Copy each line of the records below word for word, leaving out the pictures.
-- start of Material for this exercise --
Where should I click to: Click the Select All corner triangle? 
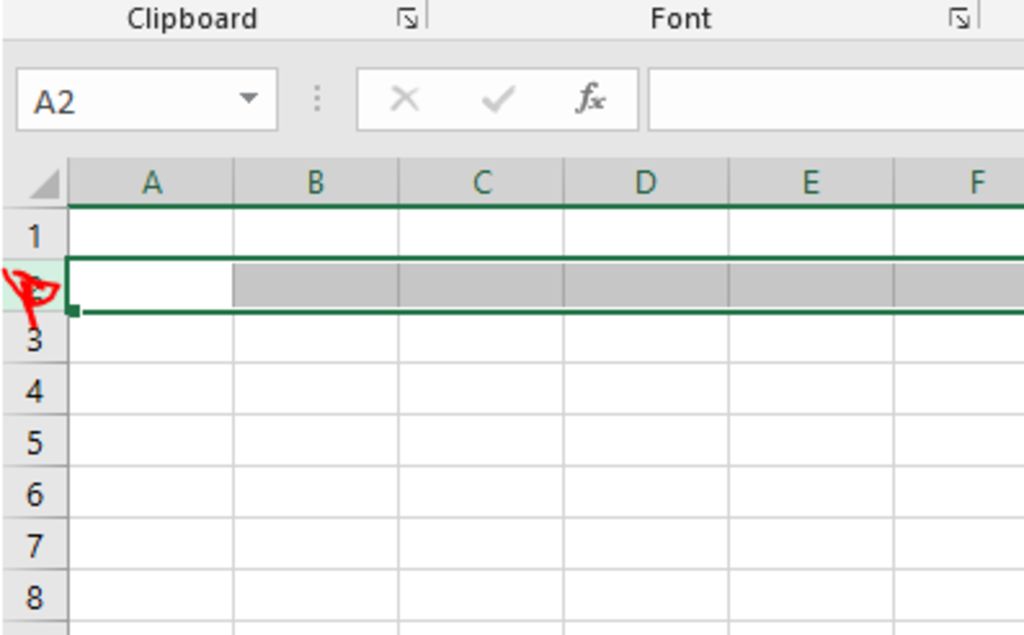45,184
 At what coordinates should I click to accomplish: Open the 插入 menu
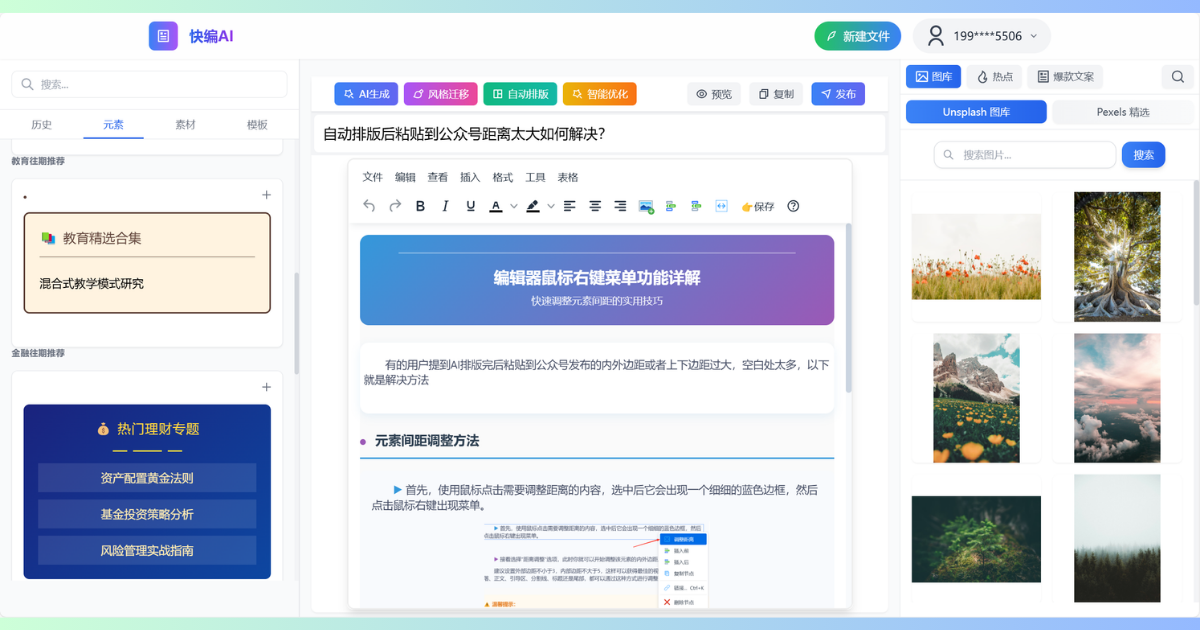(x=470, y=177)
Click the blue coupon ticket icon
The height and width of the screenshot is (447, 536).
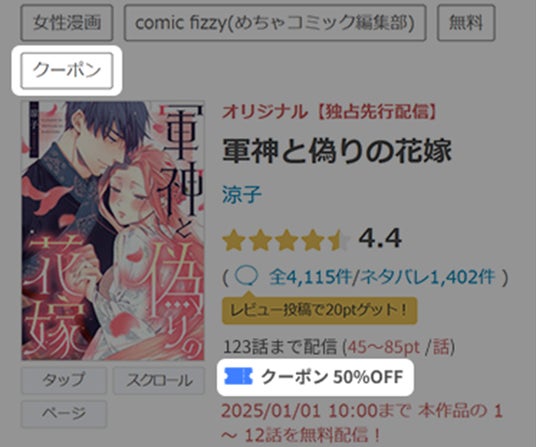(x=238, y=376)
-- end of Material for this exercise --
Exercise output:
Where should I click to: Click the Select All corner triangle? 
45,184
 At what coordinates should I click to accomplish: Open the 插入 menu
(x=470, y=177)
Click the blue coupon ticket icon
The height and width of the screenshot is (447, 536).
(x=238, y=376)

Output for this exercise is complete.